Sacredness and Sexuality, Side by Side

May/June 2008

What is sacred?

This is a question that I have asked since I was a little boy. Growing up Catholic, the answer usually came from nuns, priests, parents, and other folks who I thought would have the "answer."

The dictionary defines sacred as dedicated or set apart for the service or worship of a deity, or devoted exclusively to one service or use (as of a person or purpose). It is also defined as worthy of religious veneration or highly valued and important.

However sacred was defined, by whoever defined it for me, it was clear that it was something important to acknowledge, recognize, and respect. Although used most often in religious contexts, I found myself with a hunger for the "sacred" in my own life -- a sense of connection with something bigger than myself, such as the beauty of nature, the birth of a child, the death of a loved one, or a connection to a partner/beloved.

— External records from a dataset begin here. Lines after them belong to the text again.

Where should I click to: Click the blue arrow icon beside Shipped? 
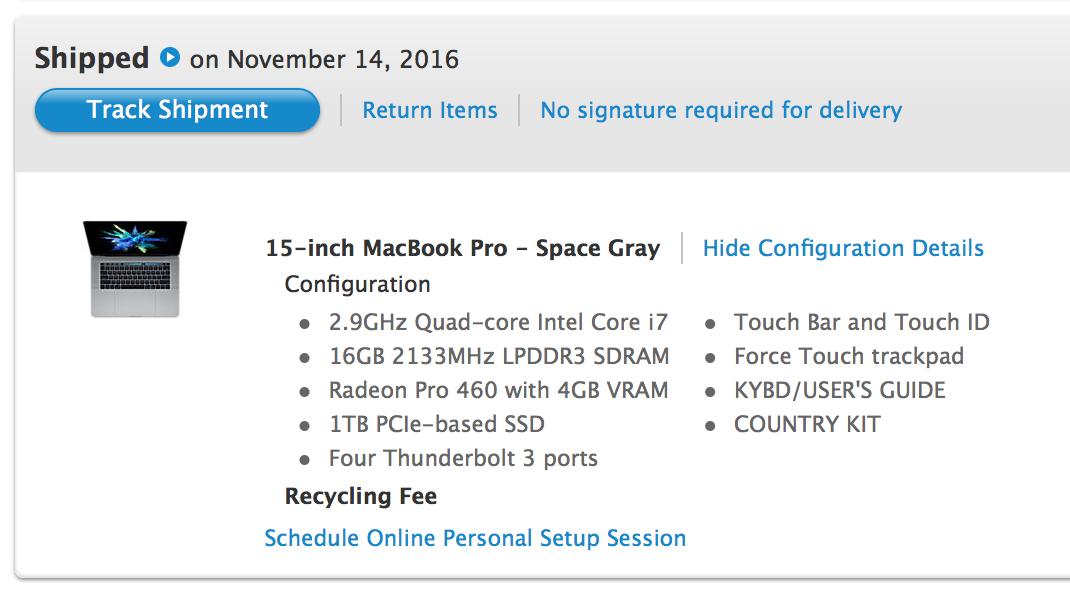tap(170, 57)
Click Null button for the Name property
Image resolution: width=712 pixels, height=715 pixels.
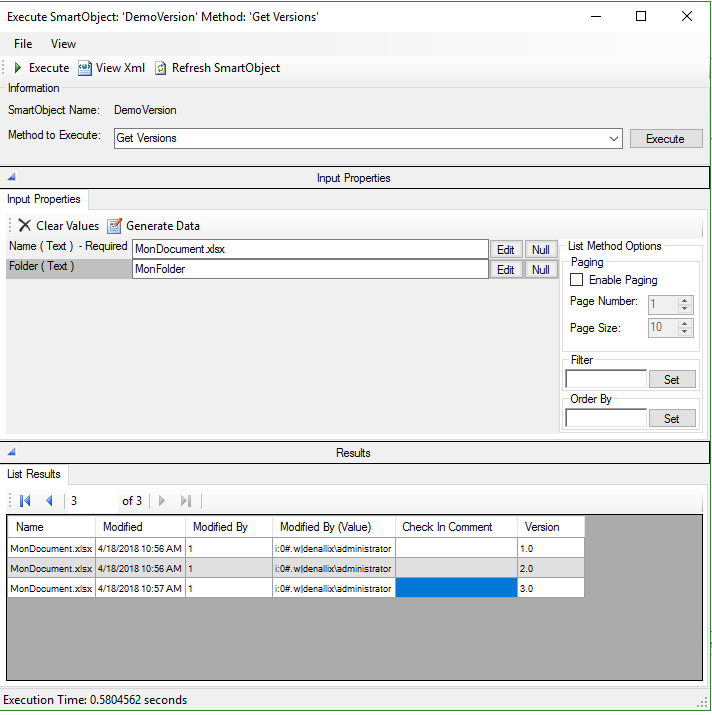pyautogui.click(x=541, y=249)
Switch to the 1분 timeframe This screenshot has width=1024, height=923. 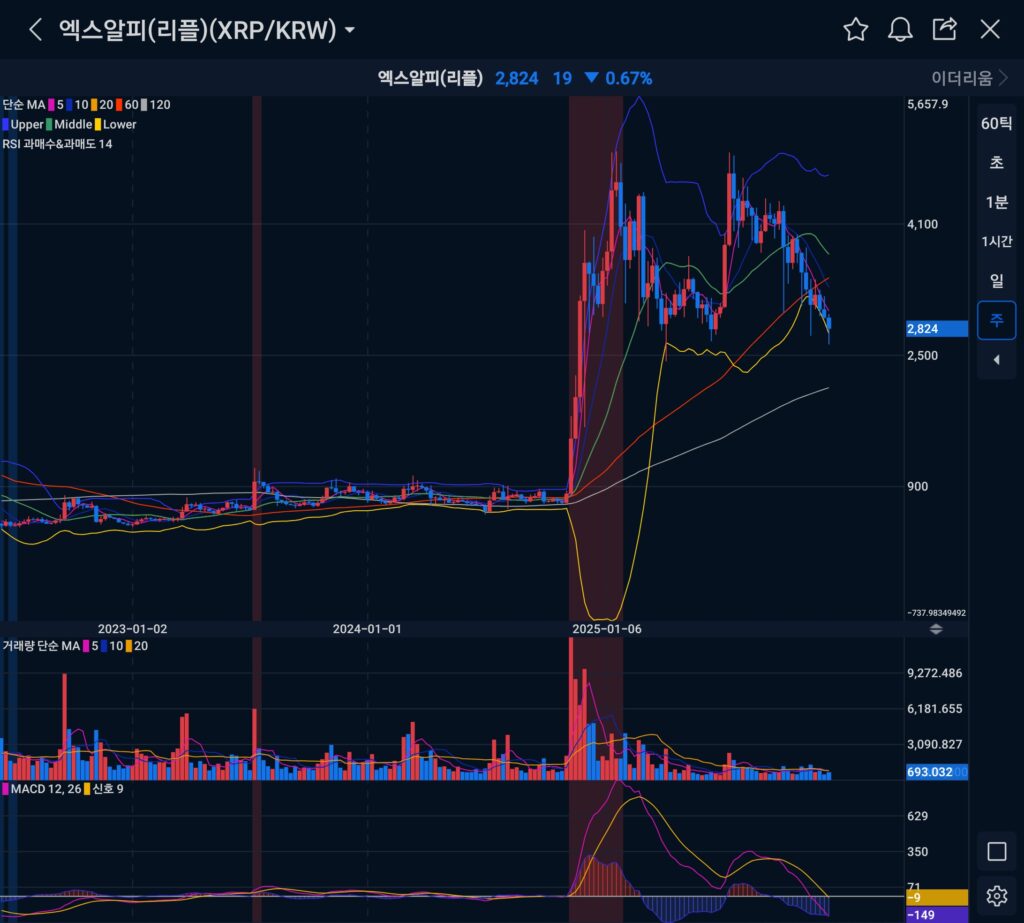coord(996,202)

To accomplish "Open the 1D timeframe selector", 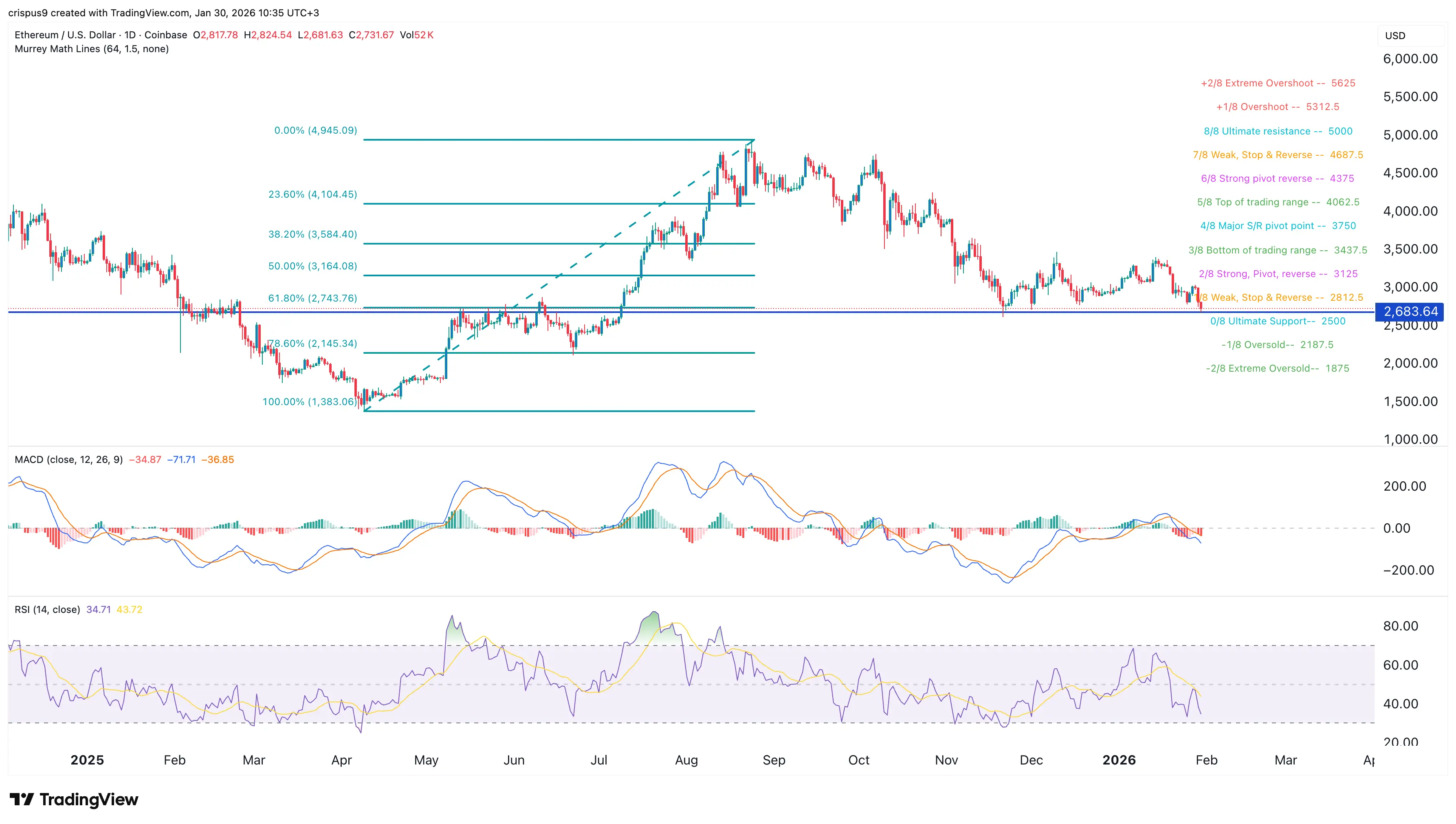I will 131,35.
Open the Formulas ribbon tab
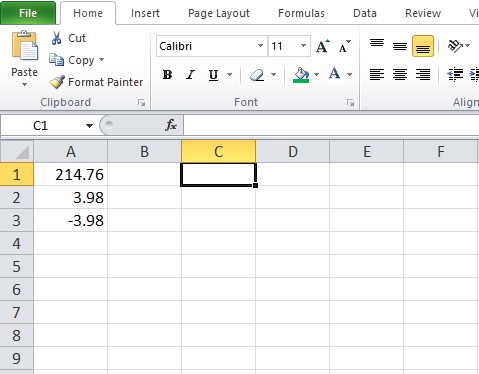Image resolution: width=479 pixels, height=374 pixels. tap(301, 13)
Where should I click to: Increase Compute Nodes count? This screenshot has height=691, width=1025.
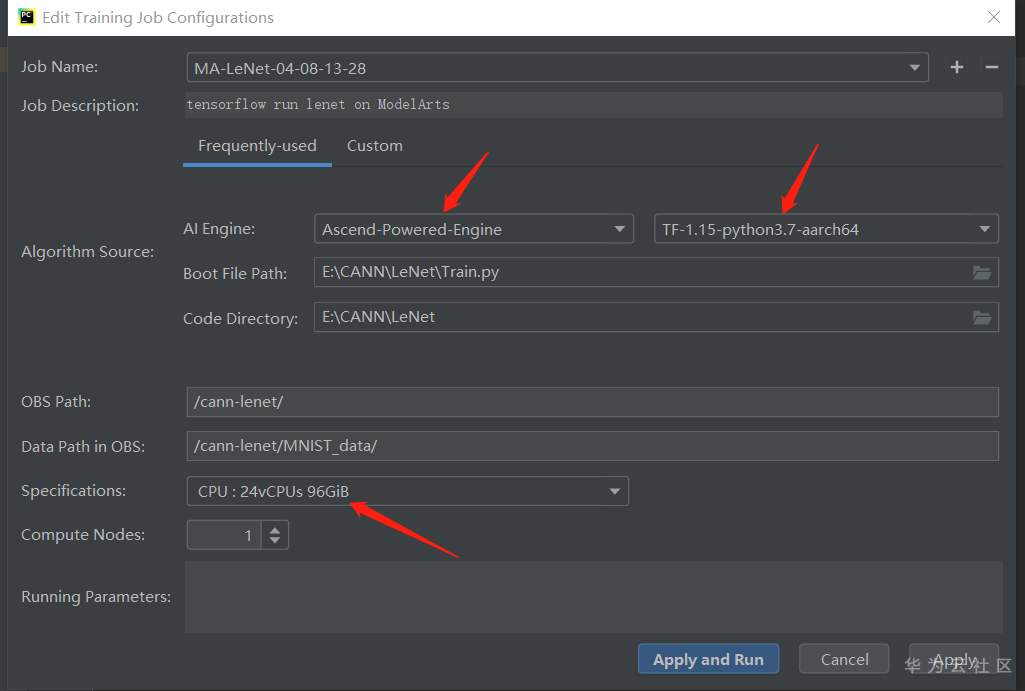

Coming out as a gay man in my early 20's, and being very new to the whole "gay thing," I was awestruck by how gay people connected with each other. Conversations and dialogue from my earliest experiences with gay men were purely sexual in nature.

"What do you get into?"

"Are you a top or a bottom?"

And, one of my all time favorites, "What tricks do you do in bed?"

Naïvely, I replied that I knew magicians who could do things like pull a bunny out of a hat, but I didn't know of any "tricks" I could do in the bedroom.

My "initiation" into the tribe focused on my sexual resume and nothing else. I found this to be a very empty, disappointing, and somewhat limiting way to connect with someone, although it was commonly accepted (so it appeared) by many other gay men at bars, parties, social functions, etc.

Fast forward some time, and I have been a clinical social worker for the past 17 years. I have had the privilege of working with clients of every age (from 2 to 98) and continue to be in "awe" of those who I provide service to.

Working with the gay community has been a gift to me, including my work with HIV impacted youth, couples, and adults. When I meet a new client, the first thing I do is to ask them to tell me their story. This goes deeper than doing an "assessment."

I listen to the images they share with me, the memories of how they came to be here and what matters to them the most. When discussing sexuality and sexual relationships, I also hear a similar yearning and longing for meaning and connection that is familiar to me. When I ask folks how they decide who they share their bodies with, or what is "sacred" in their relationships with their partners, I usually get a curious expression and one of two questions: "What do you mean?" or "No one has ever asked me that before."

It's healthy to be selective about who we share our bodies with. One of the most powerful experiences we have as human beings is our ability to connect with each other sexually. It amazes me how little time we spend in our lives learning about the wonders of the human body and the gift of our sexuality, before we are ready to share them.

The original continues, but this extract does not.